Wyndham was educated at Harrow and Christ Church, Oxford, and was commissioned into the Wiltshire Yeomanry. In 1831 he married Ellen Heathcote, the eldest daughter of the Rev. Samuel Heathcote, of Bramshaw Hill, Hampshire. They had eight children, William (1834), Edmund (1835), Ellen (1836), Arthur (1837), Wadham (1838–1847), Hugh (1839), Thomas Heathcote (1845), and Laetitia.

In 1841 Wyndham inherited from his father the estates based on Dinton House and at the general election of 1852 was elected as one of the members of parliament for South Wiltshire.

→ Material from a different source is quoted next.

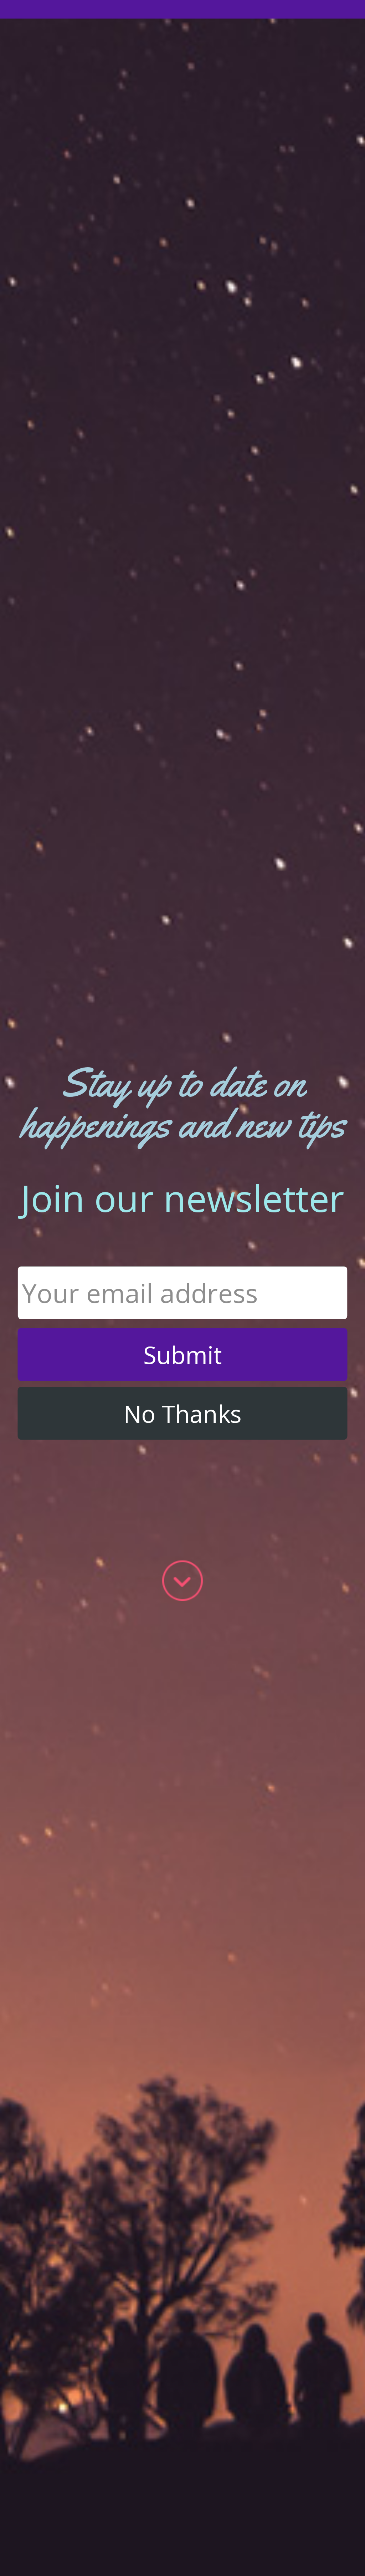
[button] (182, 1103)
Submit (182, 1354)
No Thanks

Dod's Parliamentary Companion described him as "of old Whig principles, inclining to Conservatism." Apart from his country house in Wiltshire, he also had a town house in Bryanston Square, Westminster. He held the South Wiltshire seat until 1859.

When he died in 1862, he left most of his property to his eldest son, William Wyndham (1834–1914). The Devizes and Wiltshire Gazette said in a short obituary that he was "a fine specimen of the old English type of gentleman... a thorough sportsman, and a man truly respected and beloved by all who knew him."